Seçim tartışmaları hızlandı. AK Parti için tablo çok net. Tek blok halinde hareket ediyor. Hem oturmuş yapısı hem de lider avantajı ile seçime çok daha hazır. MHP'nin açık desteği de başka bir motivasyon sağlıyor. AK Parti'nin de çeşitli açılardan kısıtları var. Fahrettin Altun'un uyarı mahiyetinde dile getirdiği rehavet başlı başına potansiyel bir tuzak.

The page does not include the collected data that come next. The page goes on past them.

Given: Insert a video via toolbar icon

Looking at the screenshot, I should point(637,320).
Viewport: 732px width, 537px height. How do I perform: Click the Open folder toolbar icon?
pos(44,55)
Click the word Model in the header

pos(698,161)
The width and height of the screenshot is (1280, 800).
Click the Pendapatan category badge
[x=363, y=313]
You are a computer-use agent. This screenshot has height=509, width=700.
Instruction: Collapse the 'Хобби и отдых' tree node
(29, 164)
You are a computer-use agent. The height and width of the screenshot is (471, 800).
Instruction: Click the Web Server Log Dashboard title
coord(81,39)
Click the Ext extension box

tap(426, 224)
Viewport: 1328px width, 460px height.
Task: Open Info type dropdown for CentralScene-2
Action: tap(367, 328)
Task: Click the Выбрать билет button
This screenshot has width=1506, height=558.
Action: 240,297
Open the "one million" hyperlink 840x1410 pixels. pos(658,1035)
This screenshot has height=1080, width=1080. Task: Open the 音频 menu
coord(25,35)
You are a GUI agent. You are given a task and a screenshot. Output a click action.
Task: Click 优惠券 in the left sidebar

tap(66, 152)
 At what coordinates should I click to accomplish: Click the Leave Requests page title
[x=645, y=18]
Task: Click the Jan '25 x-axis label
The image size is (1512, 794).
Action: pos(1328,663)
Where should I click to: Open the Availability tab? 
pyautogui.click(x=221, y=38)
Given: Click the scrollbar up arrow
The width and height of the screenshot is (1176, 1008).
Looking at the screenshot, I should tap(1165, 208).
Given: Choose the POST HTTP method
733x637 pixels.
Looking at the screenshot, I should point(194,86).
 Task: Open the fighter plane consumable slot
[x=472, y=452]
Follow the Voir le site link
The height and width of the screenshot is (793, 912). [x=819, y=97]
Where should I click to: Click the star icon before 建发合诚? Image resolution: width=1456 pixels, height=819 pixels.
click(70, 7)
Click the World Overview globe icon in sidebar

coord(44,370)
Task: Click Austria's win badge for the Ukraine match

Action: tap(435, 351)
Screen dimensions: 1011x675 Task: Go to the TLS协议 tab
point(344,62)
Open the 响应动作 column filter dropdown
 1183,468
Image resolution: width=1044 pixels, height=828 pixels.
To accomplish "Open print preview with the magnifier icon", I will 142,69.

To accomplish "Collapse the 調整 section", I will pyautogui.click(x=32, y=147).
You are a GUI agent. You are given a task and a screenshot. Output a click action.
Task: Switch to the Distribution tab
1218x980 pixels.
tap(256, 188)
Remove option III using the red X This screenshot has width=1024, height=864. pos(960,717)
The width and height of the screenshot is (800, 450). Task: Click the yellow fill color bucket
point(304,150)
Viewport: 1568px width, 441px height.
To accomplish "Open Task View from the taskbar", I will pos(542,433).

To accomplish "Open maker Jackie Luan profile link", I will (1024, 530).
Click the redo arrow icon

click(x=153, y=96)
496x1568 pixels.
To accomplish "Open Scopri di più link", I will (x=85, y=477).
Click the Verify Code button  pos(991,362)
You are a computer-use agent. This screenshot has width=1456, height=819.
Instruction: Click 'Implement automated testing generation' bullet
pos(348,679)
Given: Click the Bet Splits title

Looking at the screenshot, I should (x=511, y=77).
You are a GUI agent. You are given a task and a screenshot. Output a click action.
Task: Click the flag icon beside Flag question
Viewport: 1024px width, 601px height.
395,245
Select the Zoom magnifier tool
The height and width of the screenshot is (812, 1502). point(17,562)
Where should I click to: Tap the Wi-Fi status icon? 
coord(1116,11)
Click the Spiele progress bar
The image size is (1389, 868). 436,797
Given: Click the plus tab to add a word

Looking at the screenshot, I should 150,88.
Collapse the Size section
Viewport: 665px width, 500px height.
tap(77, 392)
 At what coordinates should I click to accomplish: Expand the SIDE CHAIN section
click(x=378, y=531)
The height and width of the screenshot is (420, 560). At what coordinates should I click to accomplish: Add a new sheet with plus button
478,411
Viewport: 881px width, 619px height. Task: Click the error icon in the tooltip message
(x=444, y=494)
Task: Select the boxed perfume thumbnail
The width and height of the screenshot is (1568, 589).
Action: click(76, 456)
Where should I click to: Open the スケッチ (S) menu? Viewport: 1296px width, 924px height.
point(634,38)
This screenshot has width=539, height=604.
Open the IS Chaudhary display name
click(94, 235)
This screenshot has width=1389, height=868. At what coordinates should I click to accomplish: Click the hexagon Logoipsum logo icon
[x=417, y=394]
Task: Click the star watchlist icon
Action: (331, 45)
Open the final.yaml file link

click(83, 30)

Fakat tablo muhalefet açısından çok da iç açıcı değil. İster bütün muhalif partileri bir blok olarak düşünelim ister CHP'yi ele alalım, ciddi bir karmaşa söz konusu. Henüz bir seçim stratejisi belirlememişken peş peşe adaylık açıklamaları geliyor. Meral Akşener aday olacağını aylar öncesinde defaatle dile getirmişti. Ayrıca CHP içinden çeşitli isimler Kılıçdaroğlu'nun aday olmaması durumunda aday olacaklarını açıkladılar. Gerçek niyetleri aday olmak mı yoksa aday olması için Kılıçdaroğlu üzerinde baskı oluşturmak mı bilemeyiz.
…
Esasında muhalefet adayının kim olduğunu tartışırken ıskalanan çok daha önemli bir şey var. O da muhalefetin nasıl bir seçim stratejisi izleyeceği meselesi. Bu açıdan bakıldığında muhalefetin önünde iki yol var. Birincisi 2014 Cumhurbaşkanlığı seçiminde olduğu gibi ortak aday çıkarmak. Kılıçdaroğlu'nun ziyaret gündemine bakıldığında bu amaçla hareket ettiğine dair bir görüntü çiziyor.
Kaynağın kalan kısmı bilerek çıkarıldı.